How often do I catch myself walking in the city with my eyes down watching the pavement and the flow of faceless people passing by. The city can do that to us, it can make us reduce humanity to a flow of bodies passing by, forgetting that each one of them has a story, a life and a face.
displaced destinies (a child at a migrant school in Shanghai)
Today two good friends and I went for an adventure in a remote Shanghai neighborhood where mostly migrant workers from the provinces live and where their children go to special schools. These are the workers responsible for lifting Shanghai from the ground up to soaring levels with its new high rises and luxury hotels that mushroom at an impressive speed around the jewel of China. The residences are extremely modest and the children struggle to learn as best they can under their current circumstances. On this day the teacher said that they would be celebrating children’s day (normally on June 2nd in China) and strangely enough they pointed out a few of the girls who they consider ‘beautiful’ and explained why they were dressed in party clothes and not the usual school uniform. The declaration of their beauty was done openly in front of all the other students, a concept I found incredibly alien and difficult to understand. “She is the most beautiful girl in the class” the teacher announced loudly, ” and this is why she will be presented on stage today”.
This is what I felt the eyes of this little boy telling me in an old Shanghai alley. He created a shield for himself just in case, hiding behind it half playfully and half in fear of the strange and the unfamiliar. I was with a photographer friend there and we both could feel when it was the right time to stop pushing the limits of innocent trust. It was one of those precious moments that street photography grants you, rare, human, and unforgettable.
I was walking in an old street in Shanghai with my camera taking in all the sights, smells and noises of the crowded narrow lanes when an unusual sight drew me in. I looked inside a smoky large room packed with rickety tables, chairs, tea pots, and men in hats, so many men in hats. I walked in and after I stopped being looked at as the stranger in the village, I began to be approached by the curious of the gathered men. Each wanted to tell me stories, because this is what we humans do, we carry our his-story with us, in our minds, our hearts, etched on our faces and we long to tell them and to pass them on before we leave, so that parts of us can stay behind and make an indelible mark. I listened and tried my best to comprehend, but the best story this man can tell is written all over his face and I present it to you here in this frozen moment…
On this amazing planet of variety, there are dark ones, light ones, short ones, tall ones, massive ones, fragile ones and there are the very delicate ones that live in Asia. The unique trends of each race make them so beautiful to discover and appreciate. Whatever created humans is most definitely not boring!

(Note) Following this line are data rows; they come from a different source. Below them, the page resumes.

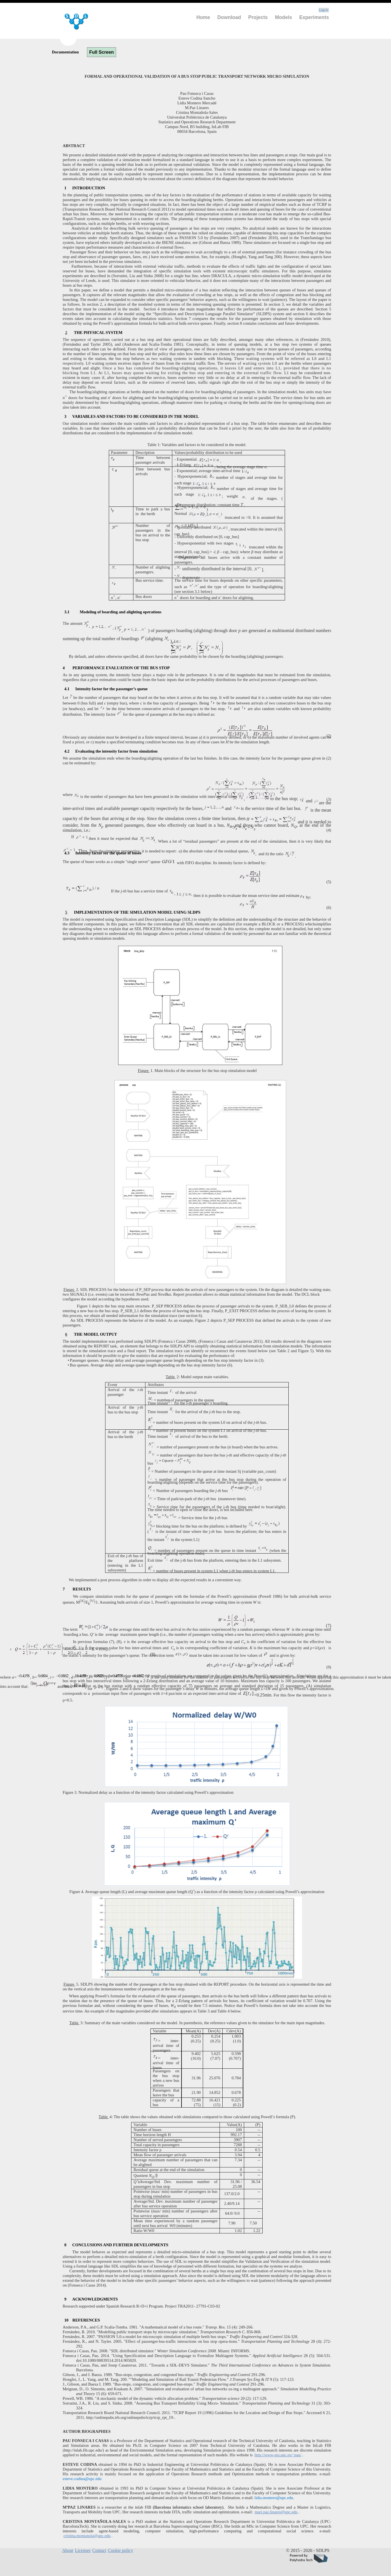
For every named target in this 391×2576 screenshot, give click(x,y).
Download (229, 17)
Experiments (314, 17)
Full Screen (101, 52)
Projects (258, 17)
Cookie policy (120, 2550)
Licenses (83, 2550)
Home (203, 17)
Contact (99, 2550)
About (67, 2550)
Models (283, 17)
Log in (323, 10)
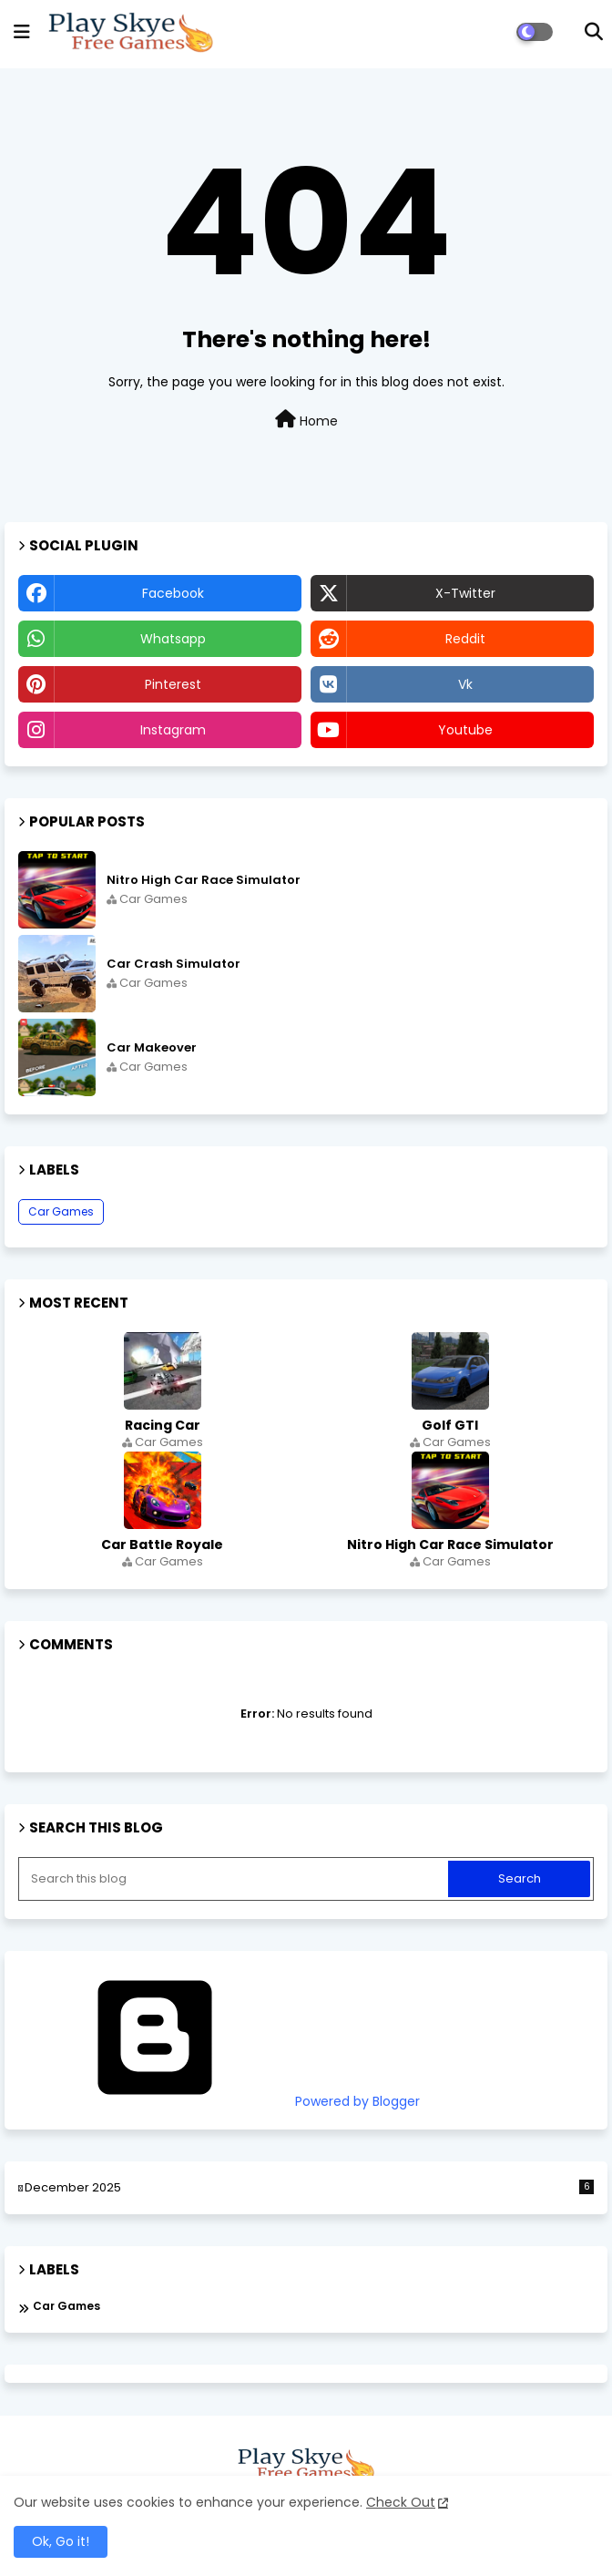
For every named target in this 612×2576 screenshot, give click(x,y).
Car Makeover (152, 1048)
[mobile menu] (22, 32)
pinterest (173, 684)
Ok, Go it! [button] (60, 2541)
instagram (173, 730)
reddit (465, 639)
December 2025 (309, 2188)
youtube (465, 730)
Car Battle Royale (162, 1544)
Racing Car (162, 1425)
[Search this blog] (235, 1879)
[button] (594, 32)
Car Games (61, 1211)
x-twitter (465, 593)
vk (465, 684)
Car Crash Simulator (173, 964)
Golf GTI (450, 1425)
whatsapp (173, 639)
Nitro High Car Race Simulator (204, 880)
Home (306, 420)
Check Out (400, 2502)
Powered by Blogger (219, 2101)
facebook (173, 593)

Every little girl is a princes in her own right, she dreams of castles, fairies and forests filled with magical spirits, and she in the middle of all that wonder shines brilliantly…
Every line is a story, every crease an event, every downward wrinkle a tragedy and every upward one a joy lived. We are all on roads that have ups and downs and our faces are there to tell our tales.

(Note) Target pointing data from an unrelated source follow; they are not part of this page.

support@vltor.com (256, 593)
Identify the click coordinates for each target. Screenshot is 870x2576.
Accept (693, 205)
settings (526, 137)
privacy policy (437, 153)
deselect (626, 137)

There once was a man who spoke with his hands, he made gestures for sounds and movements for words and together we had an unforgettable conversation~ Dayangjie~ Yunnan
How often does it happen to you that you are in museum looking at art and you notice people going first to the little cards or papers that hold a description about the art and reading it before even looking at what it describes? By doing that, don’t we prejudge an artwork and fill ourselves with another person’s impression and facts that end up closing us to the natural way of being with something? Aren’t there two parts of us (at least) that can register new impressions? Don’t we register things consciously with our senses while another unseen part of us takes it in in a whole other manner that we cannot consciously comprehend? Wouldn’t it be better to give ourselves the chance first to detect art before filling our heads with information?
photo~ The beautiful Andrea in a long exposure on the bank of the Arno river in Pisa
With this image and post I come to a close with the month fo May and the journey into the Kingdom of Cambodia, a journey filled with smiles, seriousness, inspiration, happiness and a very sad recent history. I hope I was able to pass along just how wonderful that part of the world is, how much great work is going on there for the benefit of the children and how incredibly impressive the Khmer monuments and temples of days gone are.